- Requirement -
From the records below, please print only the lines from the one containing "This screenshot has height=338, width=387." through the one containing "the Reports icon", both included. Skip the pictures.

- Data supplied -
== == ==
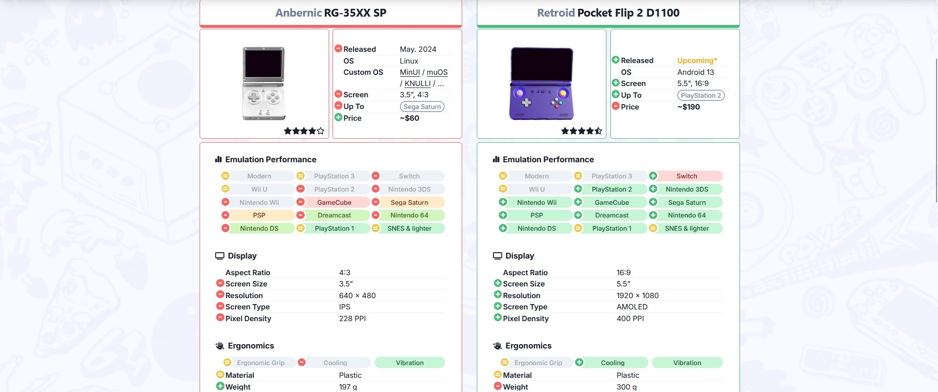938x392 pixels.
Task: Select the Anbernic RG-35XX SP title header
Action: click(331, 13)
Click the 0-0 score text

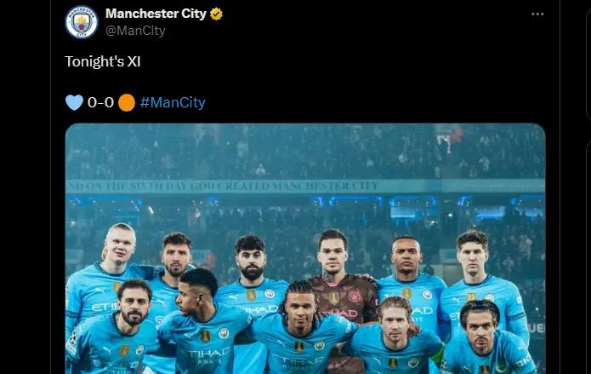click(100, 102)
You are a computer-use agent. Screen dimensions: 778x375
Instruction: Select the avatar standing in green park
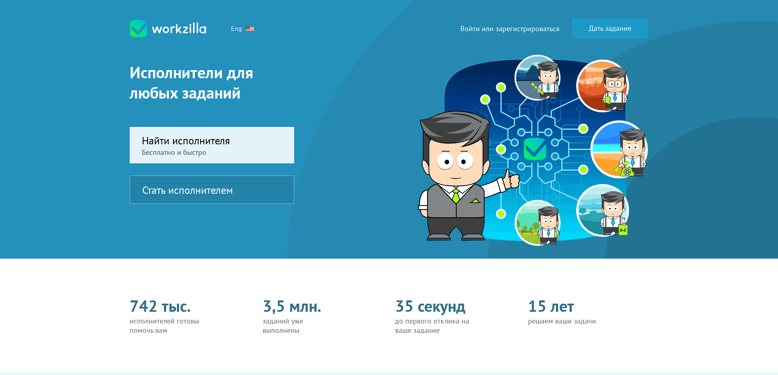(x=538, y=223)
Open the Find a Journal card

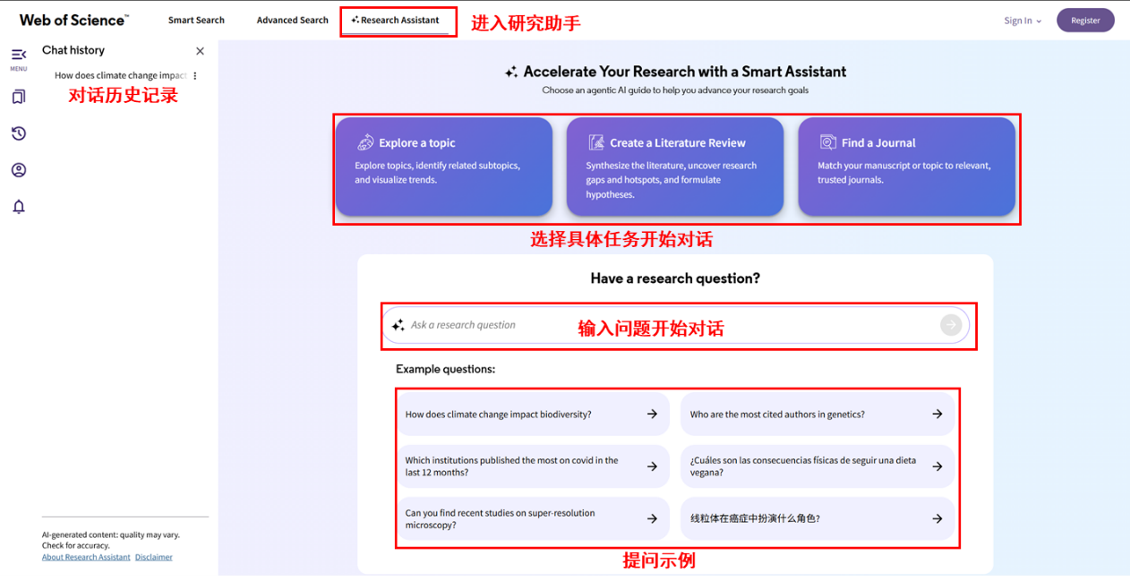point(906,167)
== == ==
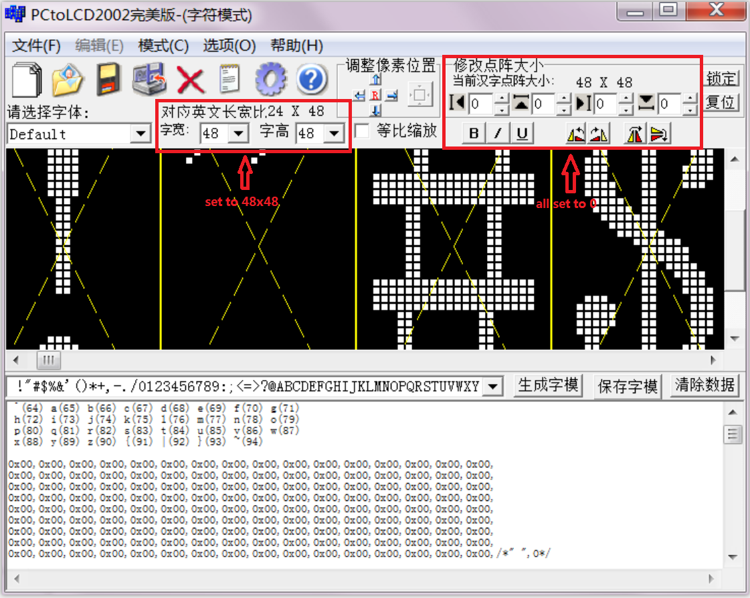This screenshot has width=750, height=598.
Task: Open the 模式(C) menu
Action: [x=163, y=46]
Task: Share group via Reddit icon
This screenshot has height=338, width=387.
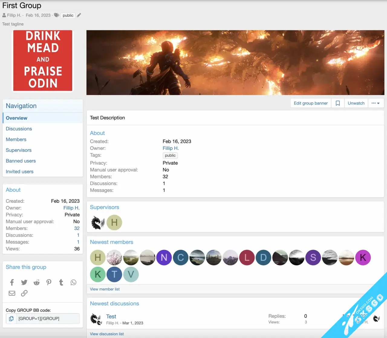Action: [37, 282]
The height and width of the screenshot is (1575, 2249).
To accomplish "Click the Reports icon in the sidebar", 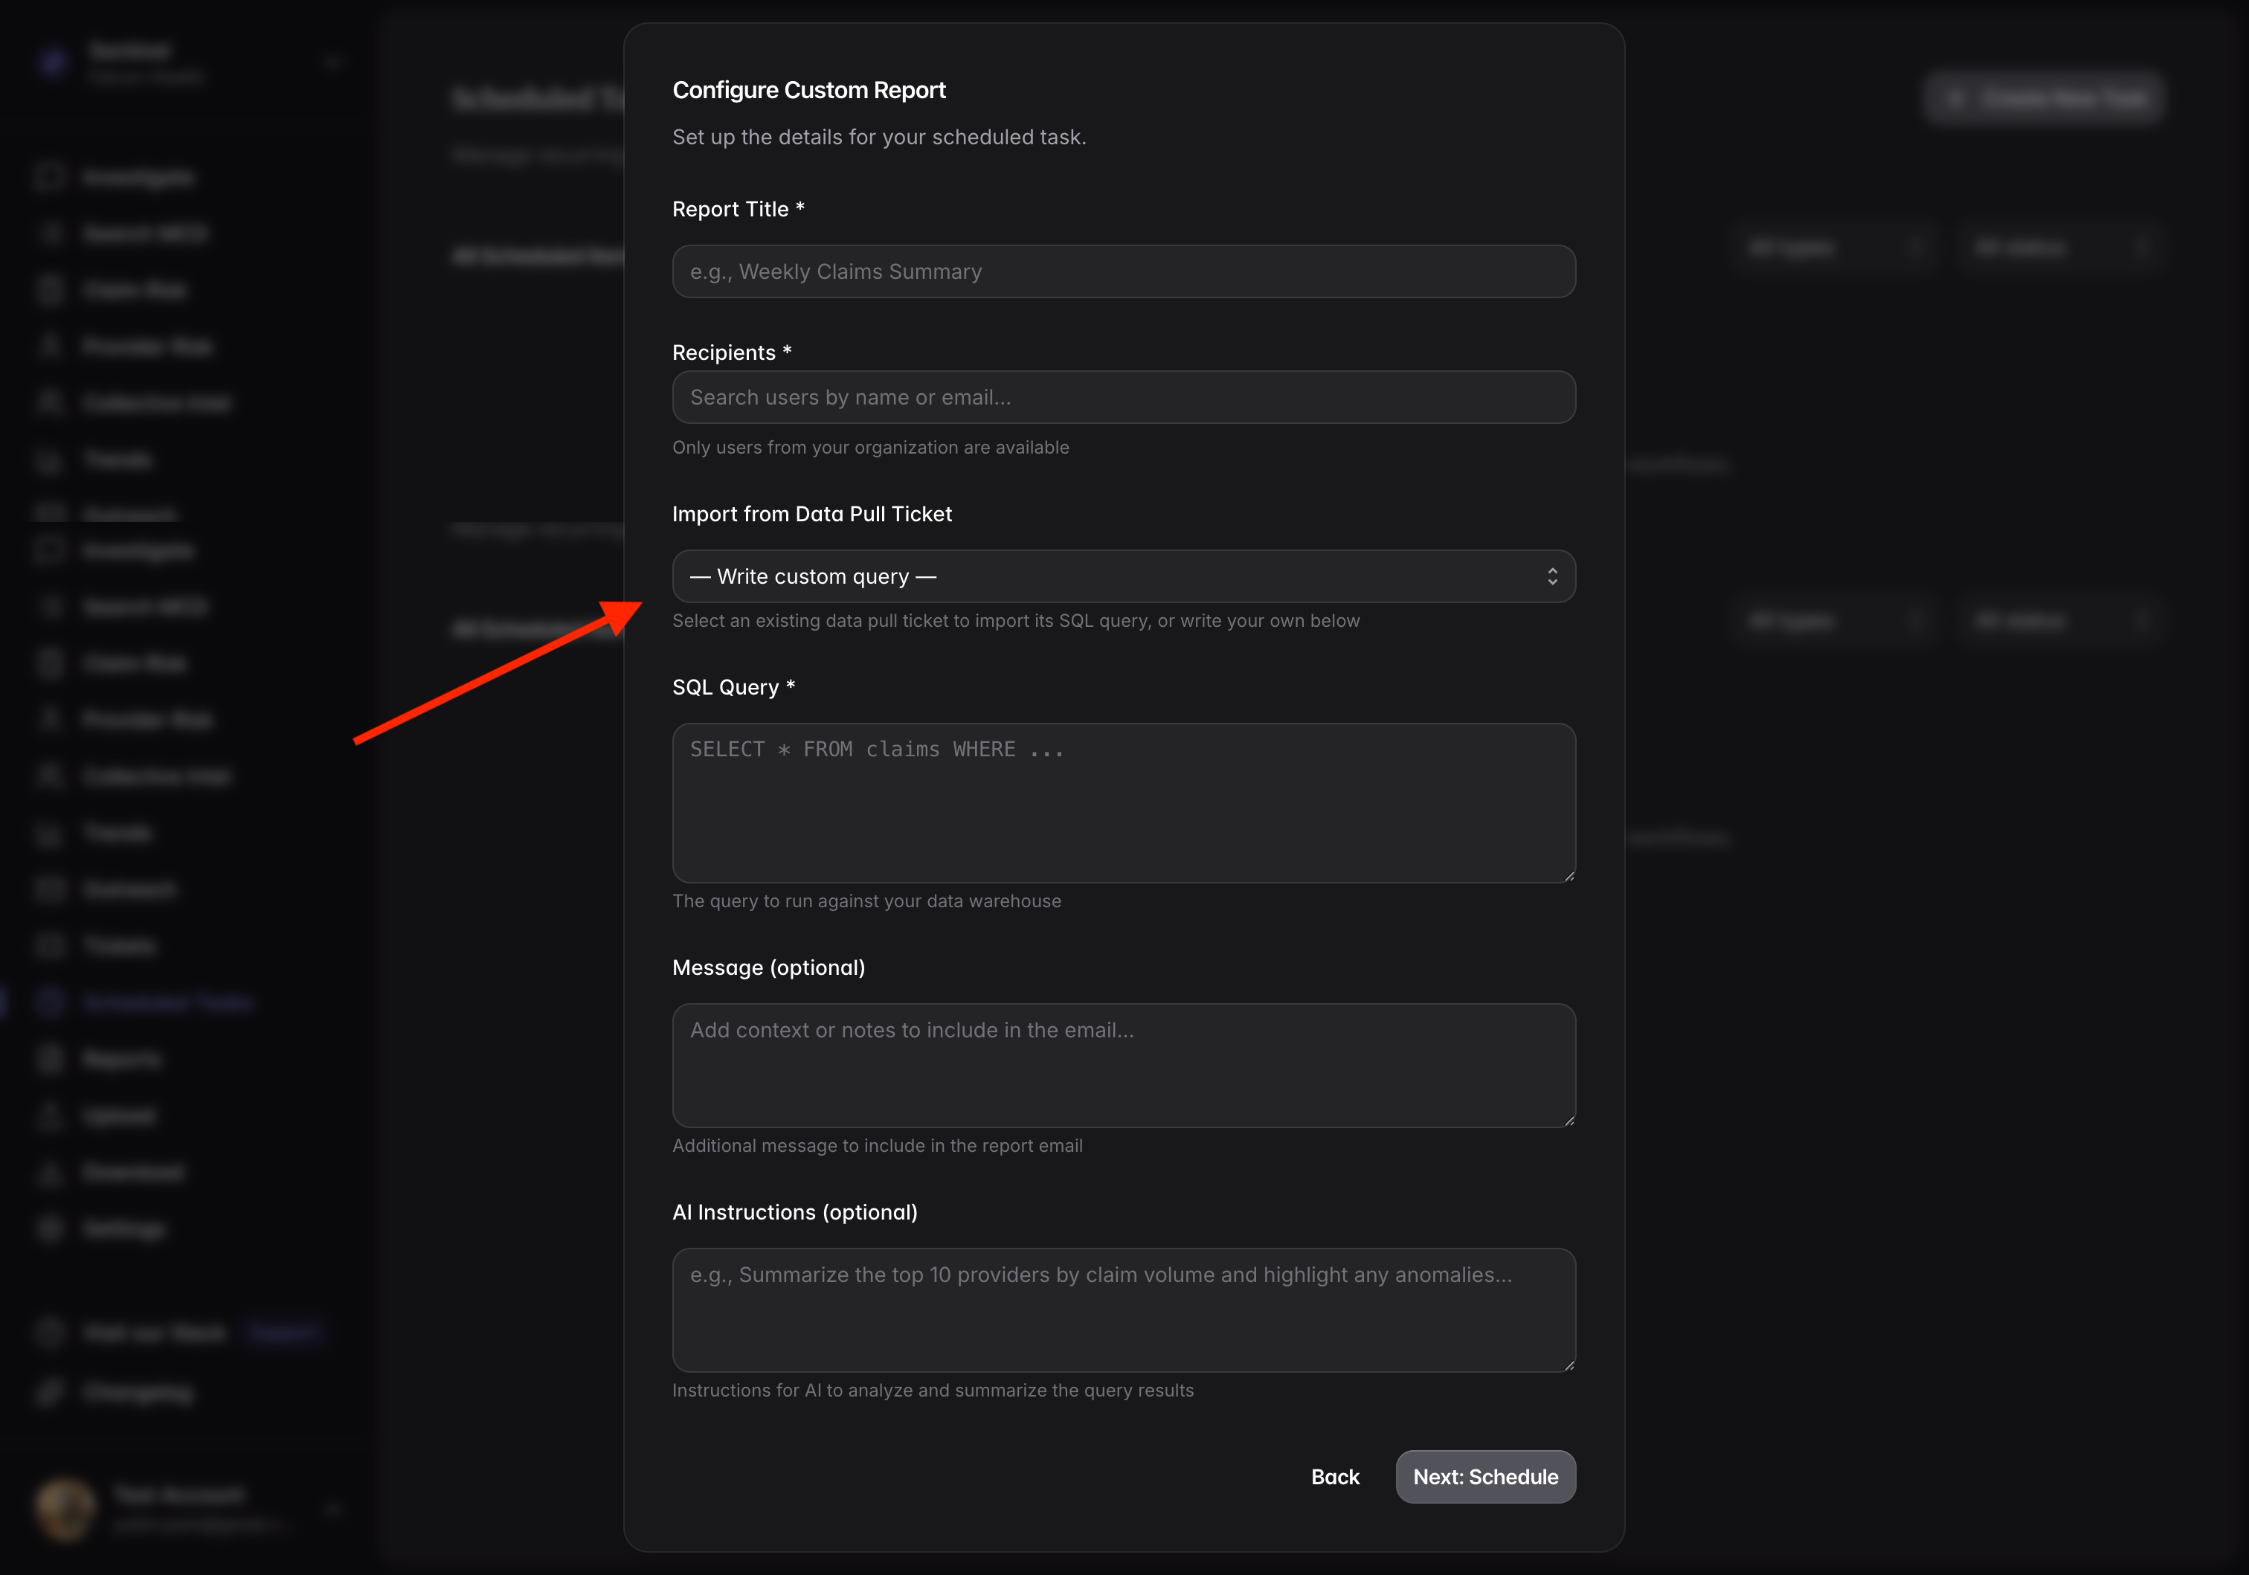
== == ==
- Task output -
This screenshot has height=338, width=387.
Action: [37, 282]
The height and width of the screenshot is (1575, 2249).
To accomplish "Click the Reports icon in the sidebar", 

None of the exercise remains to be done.